What is expected. Check each line of the listing below for the string "Share", then copy every line that has it.
=== Data for review ===
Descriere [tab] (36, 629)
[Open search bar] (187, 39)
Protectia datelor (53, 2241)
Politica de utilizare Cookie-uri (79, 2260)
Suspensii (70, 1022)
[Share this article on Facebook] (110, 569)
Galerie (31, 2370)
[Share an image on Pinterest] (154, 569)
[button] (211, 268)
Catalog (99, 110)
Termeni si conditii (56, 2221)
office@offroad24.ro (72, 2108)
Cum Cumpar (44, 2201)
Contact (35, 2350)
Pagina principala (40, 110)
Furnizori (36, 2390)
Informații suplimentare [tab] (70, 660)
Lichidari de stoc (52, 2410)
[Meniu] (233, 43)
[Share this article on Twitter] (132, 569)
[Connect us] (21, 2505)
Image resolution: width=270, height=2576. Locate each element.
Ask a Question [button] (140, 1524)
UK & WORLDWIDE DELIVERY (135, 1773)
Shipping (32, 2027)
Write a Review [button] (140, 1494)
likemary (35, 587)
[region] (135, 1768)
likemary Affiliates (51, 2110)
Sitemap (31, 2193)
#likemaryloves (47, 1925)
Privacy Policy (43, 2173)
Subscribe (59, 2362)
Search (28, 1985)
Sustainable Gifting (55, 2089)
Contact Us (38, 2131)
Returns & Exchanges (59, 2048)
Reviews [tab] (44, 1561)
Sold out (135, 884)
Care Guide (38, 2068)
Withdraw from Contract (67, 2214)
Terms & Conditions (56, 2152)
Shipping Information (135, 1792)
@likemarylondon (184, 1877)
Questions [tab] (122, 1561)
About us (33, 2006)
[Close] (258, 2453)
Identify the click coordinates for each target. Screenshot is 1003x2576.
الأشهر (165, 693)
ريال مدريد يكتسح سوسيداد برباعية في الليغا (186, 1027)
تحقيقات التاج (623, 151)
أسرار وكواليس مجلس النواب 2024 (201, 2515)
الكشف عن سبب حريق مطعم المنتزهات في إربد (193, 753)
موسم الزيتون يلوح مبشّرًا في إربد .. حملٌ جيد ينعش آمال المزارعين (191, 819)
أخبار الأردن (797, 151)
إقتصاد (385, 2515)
===
Answer section.
[Share this article on Facebook] (110, 569)
[Share an image on Pinterest] (154, 569)
[Share this article on Twitter] (132, 569)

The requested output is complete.